Alpha Natural Resources Inc. (ANR) declined 10 percent to $6.85 as Bank of Montreal cut its rating to underperform from outperform, citing potential financing issues. Arch Coal Inc. (ACI), the fourth-largest U.S. producer of the fuel, sank 3.9 percent to $5.90 after BMO cut the stock to underperform from market perform.
Energy stocks added 0.3 percent after earlier falling as much as 0.8 percent as the price of crude oil reversed earlier declines to rise 1.5 percent to $88.43 a barrel. Chevron Corp., the second-largest U.S. energy company, climbed 0.7 percent to $106.78. Denbury Resources Inc., the oil and natural-gas producer, rallied 3.8 percent to $14.77.

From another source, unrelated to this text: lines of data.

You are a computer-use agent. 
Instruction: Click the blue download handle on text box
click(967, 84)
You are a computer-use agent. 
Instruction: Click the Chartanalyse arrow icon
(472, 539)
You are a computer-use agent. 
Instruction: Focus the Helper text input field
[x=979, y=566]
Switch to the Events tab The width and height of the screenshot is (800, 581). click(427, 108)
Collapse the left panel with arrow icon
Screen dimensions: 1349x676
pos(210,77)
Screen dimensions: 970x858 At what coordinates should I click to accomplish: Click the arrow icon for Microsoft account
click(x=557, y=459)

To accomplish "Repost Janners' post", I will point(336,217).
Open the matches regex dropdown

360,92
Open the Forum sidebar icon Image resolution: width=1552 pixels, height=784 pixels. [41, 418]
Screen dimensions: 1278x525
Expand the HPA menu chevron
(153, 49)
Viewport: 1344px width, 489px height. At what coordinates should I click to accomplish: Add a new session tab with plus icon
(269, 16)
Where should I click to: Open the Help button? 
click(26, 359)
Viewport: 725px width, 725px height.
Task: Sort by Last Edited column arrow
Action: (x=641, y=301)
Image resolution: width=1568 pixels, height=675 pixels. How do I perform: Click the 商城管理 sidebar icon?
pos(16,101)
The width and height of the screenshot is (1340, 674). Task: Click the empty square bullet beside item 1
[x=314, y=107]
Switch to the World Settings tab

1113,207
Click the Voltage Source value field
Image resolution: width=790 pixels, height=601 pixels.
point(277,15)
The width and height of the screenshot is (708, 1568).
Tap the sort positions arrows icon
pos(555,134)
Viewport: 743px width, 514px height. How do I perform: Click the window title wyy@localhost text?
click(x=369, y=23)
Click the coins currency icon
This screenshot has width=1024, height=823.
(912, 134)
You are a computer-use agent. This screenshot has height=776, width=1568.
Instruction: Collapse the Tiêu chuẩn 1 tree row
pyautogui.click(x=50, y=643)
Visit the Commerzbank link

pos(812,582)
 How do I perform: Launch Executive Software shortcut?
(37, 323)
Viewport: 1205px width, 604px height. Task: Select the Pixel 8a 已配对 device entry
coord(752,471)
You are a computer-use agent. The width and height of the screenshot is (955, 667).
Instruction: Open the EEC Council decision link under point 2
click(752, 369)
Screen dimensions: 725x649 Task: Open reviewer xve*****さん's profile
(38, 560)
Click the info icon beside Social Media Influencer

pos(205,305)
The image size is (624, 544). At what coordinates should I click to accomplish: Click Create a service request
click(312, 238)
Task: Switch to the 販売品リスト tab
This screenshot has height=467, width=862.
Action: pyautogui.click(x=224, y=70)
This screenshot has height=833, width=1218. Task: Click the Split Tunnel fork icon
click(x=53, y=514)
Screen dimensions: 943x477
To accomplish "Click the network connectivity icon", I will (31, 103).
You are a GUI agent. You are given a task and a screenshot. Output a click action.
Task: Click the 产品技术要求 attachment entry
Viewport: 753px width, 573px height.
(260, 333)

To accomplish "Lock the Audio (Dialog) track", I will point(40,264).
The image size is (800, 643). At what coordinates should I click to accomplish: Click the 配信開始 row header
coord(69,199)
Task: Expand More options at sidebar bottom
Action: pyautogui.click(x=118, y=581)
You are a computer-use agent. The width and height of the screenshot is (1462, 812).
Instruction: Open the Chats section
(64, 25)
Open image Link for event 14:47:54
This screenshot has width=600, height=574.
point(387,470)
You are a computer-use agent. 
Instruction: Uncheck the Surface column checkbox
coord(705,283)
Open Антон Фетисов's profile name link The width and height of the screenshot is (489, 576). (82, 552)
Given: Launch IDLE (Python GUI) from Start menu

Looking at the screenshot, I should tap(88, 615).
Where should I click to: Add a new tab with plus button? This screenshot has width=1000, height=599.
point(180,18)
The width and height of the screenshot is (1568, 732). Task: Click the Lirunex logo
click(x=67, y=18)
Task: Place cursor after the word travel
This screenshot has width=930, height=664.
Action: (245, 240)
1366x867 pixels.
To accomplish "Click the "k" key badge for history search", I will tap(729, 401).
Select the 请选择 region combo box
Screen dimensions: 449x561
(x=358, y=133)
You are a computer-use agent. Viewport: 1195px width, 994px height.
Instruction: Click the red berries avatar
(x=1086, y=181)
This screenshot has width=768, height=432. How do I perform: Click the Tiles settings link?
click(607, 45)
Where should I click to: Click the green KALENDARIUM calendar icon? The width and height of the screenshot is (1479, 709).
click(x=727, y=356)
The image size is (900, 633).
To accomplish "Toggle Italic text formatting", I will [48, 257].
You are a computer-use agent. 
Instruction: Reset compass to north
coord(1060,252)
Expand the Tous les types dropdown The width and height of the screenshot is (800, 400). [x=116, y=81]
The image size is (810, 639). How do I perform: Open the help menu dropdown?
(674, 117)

MasterCard advanced 1.7 percent to $436.89 and Visa rose 2.5 percent to $127.15 after they agreed to settle a price- fixing case brought by retailers over credit-card swipe fees.

Citigroup, Gannett

Citigroup Inc. (C), the third-biggest U.S. bank, advanced 0.6 percent to $26.81 after reporting second-quarter profit that beat analysts’ estimates on revenue from advising on mergers and underwriting stocks and bonds.
Net income declined to $2.95 billion, or 95 cents a share, from $3.34 billion, or $1.09, a year earlier. Excluding accounting adjustments and a loss from the sale of a stake in a Turkish bank, earnings were $1 a share, compared with the average estimate of 89 cents in a Bloomberg survey of 18 analysts.
Gannett Co., the owner of 82 daily newspapers including USA Today, rallied 2.7 percent to $14.69. The company reported second-quarter profit that topped analysts’ estimates, bolstered by growing Internet revenue. Excluding some items, profit was 56 cents a share in the period, beating the 53-cent average estimate by analysts, according to data compiled by Bloomberg.